Introduction

Binocular diplopia is the simultaneous perception of two images of a single object and is characterized by the disappearance of the double image on closing either eye [1]. In addition to diplopia, patients may also complain of visual confusion and be found to have a disturbed vestibulo–ocular reflex, and collectively, these symptoms may be referred to as acute onset binocular diplopia (AOBD) [2]. AOBD is a manifestation of a number of neurologic and neuromuscular disorders.

Many previous published reports on diplopia were limited to specific patient cohorts such as patients presenting to a squint clinic [3], a general ophthalmic outpatient clinic [4], the orthoptic clinic [5] or patients presenting with diplopia due to a specific cause [6].

Only a few studies have examined the causes of diplopia in patients presenting to an ophthalmology emergency department with limited reporting of final outcomes [2, 7, 8].

The author, hereby, describes the demography, aetiology (with an emphasis on vascular risk factors) and outcomes of AOBD in a Middle-Eastern population.

Methods

The medical records of 100 consecutive patients with AOBD who presented to the emergency department of Dhahran Eye Specialist Hospital in Saudi Arabia were reviewed retrospectively. An approval was obtained from the local research and ethics committee. The emergency department of this hospital accepts patients referred by ophthalmologists, neurologists and general practitioners, as well as self-referred patients. All the patients underwent full blood count, erythrocyte sedimentation rate, blood sugar, haemoglobin A1c, lipid profile, renal and liver function tests.
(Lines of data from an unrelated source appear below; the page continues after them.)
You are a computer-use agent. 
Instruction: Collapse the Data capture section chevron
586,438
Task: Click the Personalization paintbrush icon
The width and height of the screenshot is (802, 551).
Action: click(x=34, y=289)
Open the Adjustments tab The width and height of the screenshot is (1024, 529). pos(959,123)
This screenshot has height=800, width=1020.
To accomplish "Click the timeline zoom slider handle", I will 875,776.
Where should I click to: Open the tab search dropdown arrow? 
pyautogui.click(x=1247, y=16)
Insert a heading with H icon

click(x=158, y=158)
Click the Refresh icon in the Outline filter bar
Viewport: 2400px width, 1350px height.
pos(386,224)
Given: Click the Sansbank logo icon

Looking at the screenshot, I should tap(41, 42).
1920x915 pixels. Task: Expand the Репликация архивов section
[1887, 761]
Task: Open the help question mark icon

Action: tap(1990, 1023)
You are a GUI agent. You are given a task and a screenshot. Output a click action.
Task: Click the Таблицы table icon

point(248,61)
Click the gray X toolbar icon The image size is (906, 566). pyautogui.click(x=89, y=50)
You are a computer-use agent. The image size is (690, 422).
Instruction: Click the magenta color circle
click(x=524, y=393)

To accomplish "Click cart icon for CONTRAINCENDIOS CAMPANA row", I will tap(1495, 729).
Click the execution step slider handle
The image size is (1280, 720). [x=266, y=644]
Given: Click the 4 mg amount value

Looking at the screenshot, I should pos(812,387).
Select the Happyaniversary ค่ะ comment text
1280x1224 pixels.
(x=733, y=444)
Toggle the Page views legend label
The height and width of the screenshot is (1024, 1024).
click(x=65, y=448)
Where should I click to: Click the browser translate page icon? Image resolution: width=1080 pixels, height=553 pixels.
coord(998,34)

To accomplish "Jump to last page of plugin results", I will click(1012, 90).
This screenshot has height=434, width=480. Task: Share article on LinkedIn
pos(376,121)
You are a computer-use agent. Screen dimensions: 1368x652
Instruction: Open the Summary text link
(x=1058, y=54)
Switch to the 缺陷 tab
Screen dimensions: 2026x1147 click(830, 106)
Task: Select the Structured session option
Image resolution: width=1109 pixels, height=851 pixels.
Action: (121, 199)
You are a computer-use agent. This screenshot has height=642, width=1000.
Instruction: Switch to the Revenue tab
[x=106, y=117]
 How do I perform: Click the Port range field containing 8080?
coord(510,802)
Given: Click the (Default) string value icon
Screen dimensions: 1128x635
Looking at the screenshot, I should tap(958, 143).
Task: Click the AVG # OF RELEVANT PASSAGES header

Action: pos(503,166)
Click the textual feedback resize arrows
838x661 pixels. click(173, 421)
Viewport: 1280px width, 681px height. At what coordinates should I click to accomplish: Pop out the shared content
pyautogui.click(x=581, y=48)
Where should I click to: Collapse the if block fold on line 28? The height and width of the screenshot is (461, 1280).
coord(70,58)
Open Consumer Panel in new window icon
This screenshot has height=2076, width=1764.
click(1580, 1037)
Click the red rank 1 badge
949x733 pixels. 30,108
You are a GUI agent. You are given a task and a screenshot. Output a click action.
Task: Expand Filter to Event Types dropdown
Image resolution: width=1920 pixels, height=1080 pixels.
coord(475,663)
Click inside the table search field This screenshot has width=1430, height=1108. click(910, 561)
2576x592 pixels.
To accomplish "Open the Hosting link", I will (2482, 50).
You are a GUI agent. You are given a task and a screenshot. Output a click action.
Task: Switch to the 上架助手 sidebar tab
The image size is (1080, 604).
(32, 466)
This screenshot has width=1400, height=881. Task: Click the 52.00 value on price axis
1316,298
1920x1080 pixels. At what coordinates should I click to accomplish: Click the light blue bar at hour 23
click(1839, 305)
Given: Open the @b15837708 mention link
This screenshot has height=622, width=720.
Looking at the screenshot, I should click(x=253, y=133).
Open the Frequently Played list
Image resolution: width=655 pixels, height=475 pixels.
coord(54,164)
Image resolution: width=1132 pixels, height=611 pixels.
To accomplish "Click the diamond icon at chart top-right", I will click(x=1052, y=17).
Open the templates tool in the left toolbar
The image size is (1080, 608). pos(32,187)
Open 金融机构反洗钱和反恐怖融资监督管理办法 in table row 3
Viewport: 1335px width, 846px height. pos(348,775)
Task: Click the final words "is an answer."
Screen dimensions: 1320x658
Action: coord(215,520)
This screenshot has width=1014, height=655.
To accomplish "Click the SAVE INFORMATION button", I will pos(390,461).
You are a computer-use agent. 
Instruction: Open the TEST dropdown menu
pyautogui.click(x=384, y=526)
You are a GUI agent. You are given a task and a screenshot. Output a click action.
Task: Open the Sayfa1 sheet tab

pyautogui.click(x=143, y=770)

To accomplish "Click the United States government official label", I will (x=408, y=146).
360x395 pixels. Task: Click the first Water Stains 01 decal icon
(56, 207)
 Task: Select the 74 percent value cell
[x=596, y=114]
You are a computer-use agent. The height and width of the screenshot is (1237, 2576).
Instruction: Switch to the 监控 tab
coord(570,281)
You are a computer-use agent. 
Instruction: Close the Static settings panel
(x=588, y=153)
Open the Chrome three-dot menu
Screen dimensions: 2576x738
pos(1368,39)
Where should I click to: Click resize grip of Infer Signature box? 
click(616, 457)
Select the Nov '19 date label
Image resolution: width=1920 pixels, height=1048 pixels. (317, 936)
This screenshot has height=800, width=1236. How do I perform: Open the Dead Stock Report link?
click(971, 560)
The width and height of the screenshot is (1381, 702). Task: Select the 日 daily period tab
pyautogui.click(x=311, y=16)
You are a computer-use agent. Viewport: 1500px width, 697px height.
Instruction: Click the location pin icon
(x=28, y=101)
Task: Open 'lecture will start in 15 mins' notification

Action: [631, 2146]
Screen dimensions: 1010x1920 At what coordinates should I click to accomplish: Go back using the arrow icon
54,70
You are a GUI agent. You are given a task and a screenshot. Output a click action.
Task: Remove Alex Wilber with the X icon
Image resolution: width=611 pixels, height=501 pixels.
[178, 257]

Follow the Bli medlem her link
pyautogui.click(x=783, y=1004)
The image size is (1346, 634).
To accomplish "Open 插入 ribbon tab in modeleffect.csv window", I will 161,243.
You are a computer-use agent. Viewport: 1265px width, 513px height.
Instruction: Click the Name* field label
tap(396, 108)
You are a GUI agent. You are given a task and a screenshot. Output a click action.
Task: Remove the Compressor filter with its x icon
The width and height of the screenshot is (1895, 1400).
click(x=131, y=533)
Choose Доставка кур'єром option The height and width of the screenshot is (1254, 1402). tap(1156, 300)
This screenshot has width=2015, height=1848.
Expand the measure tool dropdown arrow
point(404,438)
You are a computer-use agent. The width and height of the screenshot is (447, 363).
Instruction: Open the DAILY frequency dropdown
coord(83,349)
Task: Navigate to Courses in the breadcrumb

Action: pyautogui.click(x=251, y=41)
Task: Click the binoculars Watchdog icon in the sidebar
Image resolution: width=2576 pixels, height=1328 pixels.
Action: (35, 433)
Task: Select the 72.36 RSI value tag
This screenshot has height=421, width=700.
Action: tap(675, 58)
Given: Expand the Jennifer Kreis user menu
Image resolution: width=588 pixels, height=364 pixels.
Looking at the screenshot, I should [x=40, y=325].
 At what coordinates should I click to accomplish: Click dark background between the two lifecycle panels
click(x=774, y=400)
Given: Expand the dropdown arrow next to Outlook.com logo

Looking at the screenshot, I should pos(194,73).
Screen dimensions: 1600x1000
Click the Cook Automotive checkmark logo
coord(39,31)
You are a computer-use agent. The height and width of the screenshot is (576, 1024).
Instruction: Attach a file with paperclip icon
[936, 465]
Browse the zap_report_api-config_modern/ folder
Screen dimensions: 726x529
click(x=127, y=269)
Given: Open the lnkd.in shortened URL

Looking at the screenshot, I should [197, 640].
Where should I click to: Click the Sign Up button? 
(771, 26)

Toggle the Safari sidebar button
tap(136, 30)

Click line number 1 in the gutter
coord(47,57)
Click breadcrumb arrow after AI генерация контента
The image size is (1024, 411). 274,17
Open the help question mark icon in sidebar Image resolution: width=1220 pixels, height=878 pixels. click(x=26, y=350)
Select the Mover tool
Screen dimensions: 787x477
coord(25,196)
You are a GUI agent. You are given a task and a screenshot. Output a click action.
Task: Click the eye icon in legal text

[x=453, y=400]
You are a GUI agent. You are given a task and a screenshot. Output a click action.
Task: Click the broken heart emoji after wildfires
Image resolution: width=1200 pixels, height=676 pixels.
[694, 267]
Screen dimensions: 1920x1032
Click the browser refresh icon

The patients less than 50 years of age were investigated for connective tissue disorders as well. A contrast magnetic resonance imaging (MRI) of brain and orbit was performed to elucidate aetiology other than microvascular ischaemia in the following subgroups of patients: age less than 50 years, partial pupil sparing and/or incomplete oculomotor nerve palsy, lack of improvement in motility disturbance after 8 weeks and those with history of malignancy or immunosuppression. Patients with third nerve palsy involving pupil were referred acutely to neurosurgery.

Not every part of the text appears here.